Geometric Function Theory on Uniformly Quasiconformally Homogeneous Domains
Alastair Fletcher, Allyson Hahn
TL;DR
The paper extends geometric function theory to uniformly $K$-quasiconformally homogeneous domains using the quasihyperbolic metric $k_X$, establishing that quasiconformality and quasisymmetry coincide in this hyperbolic-like setting. It also analyzes normal quasiregular maps from such domains into $S^n$ or $\mathbb{R}^n$, showing they are uniformly continuous in $k_X$ and enjoy global Hölder control with exponent $\beta=(KM^2)^{1/(1-n)}$, with corresponding results for Euclidean targets. The results illuminate how transitive families of $K$-quasiconformal maps interact with hyperbolic-type geometry to yield robust distortion and continuity properties in higher dimensions.
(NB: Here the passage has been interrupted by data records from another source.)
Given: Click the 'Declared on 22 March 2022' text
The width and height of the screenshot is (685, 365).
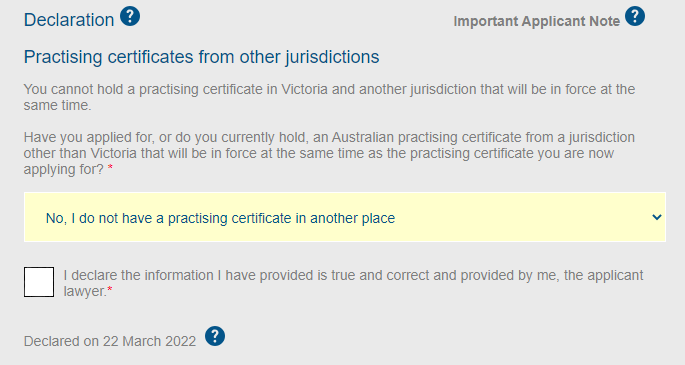Looking at the screenshot, I should 110,341.
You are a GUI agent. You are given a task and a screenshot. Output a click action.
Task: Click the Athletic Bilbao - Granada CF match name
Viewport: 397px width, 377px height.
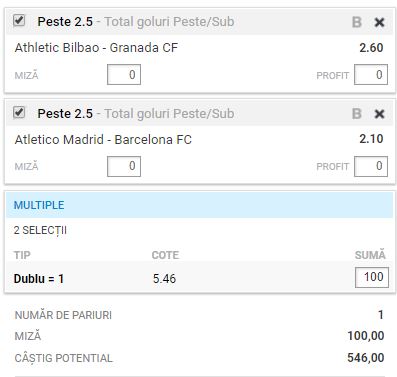point(96,48)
This framework broadens the reach of hyperbolic geometric function theory beyond the unit ball, potentially impacting uniformization and Teichmüller-type questions on more general domains.
Abstract
Uniformly quasiconformally homogeneous domains in $\mathbb{R}^n$ carry a transitive collection of $K$-quasiconformal maps for a fixed $K\geq 1.$ In this paper, we study two questions in this setting. The first is to show that quasiconformality and quasisymmetry with respect to the quasihyperbolic metric are equivalent. The second is to study normal quasiregular maps from such a domain into $S^n$ or $\mathbb{R}^n$ and show they enjoy geometric properties such as a uniform Hölder condition.